• SUPPLIED TEXT
Respiration: Biocatalysts in the mitochondria catalyze the reactions that convert glucose into ATP, the energy currency of the cell.
Muscle contraction: Biocatalysts in muscle cells catalyze the reactions that allow muscles to contract.
DNA replication: Biocatalysts in the nucleus catalyze the reactions that replicate DNA.
Protein synthesis: Biocatalysts in the ribosomes catalyze the reactions that translate mRNA into proteins.
Applications of Enzymes
It is widely used in various fields:
Functional Group Interconversion
Biocatalysts can help in synthetic chemistry by allowing one functional group to be converted into another.
Retrosynthetic Biocatalysis
Biocatalysts are employed to break down complicated chemicals into simpler ones, providing information on synthesis routes.
Chemoenzymatic Synthesis of Natural Products
Combining chemical and enzymatic methods to synthesize complex natural products efficiently.
Enzymes from Extreme Thermophilic and Hyperthermophilic Microorganisms (Extremozymes)
These are microorganisms that live in severe temperatures, such as hot springs, hydrothermal vents, and volcanic settings. To survive and function in these harsh temperatures, they have developed unique adaptations, such as the development of heat-stable proteins known as extremozymes.
Key Characteristics of Extremozymes
Thermostability: These biocatalysts are highly stable at high temperatures, often retaining their activity at temperatures above 80°C.
Thermotolerance: They can withstand prolonged exposure to high temperatures without denaturation.
Optimal Activity at High Temperatures: Many extremozymes exhibit optimal activity at temperatures significantly higher than mesophilic biocatalysts.
Sources of Extremozymes
Extremozymes are primarily sourced from extremophilic microorganisms, including:
Hyperthermophilic Archaea: Such as Pyrococcus furiosus and Methanocaldococcus jannaschii, which produce biocatalysts that are stable and active at temperatures exceeding 100°C.
Thermophilic Bacteria: Such as Thermus aquaticus, which is known for its heat-stable DNA polymerase (Taq polymerase), widely used in PCR (Polymerase Chain Reaction).

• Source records
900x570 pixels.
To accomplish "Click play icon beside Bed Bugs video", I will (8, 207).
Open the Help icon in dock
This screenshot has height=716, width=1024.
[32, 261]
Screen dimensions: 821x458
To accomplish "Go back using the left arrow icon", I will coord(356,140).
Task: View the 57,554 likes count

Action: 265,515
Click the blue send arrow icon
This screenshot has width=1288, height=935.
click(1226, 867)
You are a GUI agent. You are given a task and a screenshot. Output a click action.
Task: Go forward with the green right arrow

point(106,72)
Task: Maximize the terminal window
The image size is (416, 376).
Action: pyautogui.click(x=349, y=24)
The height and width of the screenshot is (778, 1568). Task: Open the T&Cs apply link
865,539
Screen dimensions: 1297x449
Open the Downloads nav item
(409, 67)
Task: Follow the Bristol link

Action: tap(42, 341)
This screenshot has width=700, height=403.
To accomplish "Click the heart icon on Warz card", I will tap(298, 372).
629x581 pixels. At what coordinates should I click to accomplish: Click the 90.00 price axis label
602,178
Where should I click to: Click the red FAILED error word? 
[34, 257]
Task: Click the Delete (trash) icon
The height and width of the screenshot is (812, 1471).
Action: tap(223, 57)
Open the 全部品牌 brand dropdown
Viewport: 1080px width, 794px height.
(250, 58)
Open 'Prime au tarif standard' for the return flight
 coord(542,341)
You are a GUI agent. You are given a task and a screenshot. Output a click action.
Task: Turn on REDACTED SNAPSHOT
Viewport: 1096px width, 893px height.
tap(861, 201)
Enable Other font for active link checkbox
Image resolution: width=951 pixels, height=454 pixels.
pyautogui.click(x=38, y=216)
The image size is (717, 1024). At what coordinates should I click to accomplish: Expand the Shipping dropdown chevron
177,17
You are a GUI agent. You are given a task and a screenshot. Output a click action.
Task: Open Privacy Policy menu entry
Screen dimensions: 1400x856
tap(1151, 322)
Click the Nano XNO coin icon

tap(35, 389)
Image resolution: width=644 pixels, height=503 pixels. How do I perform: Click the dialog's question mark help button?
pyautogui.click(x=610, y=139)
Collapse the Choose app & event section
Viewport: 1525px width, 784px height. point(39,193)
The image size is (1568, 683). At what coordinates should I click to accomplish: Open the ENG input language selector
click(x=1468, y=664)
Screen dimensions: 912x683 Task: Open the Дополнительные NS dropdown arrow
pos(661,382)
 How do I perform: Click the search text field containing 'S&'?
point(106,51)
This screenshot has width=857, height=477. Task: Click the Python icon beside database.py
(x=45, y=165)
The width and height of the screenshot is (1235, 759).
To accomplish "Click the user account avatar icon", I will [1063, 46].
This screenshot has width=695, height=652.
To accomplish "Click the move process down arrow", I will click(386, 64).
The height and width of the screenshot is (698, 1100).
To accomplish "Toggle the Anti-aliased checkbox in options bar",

• REQUIRED WORK
[1] Reproduce a portion of the biocatalysts text verbatim, beginning at the words "Key Characteristics of" and stopping after "temperatures above 80°C.".
[2] Condense the paragraph of the biocatalysts text that begins "These are microorganisms that live in severe temperatures" into a shorter version that retains its main facts.

• ANSWERS BY ITEM NUMBER
[1]
Key Characteristics of Extremozymes
Thermostability: These biocatalysts are highly stable at high temperatures, often retaining their activity at temperatures above 80°C.

[2] These microorganisms inhabit environments of severe temperature, such as hot springs, hydrothermal vents, and volcanic settings. Their adaptations for surviving and functioning there include heat-stable proteins called extremozymes.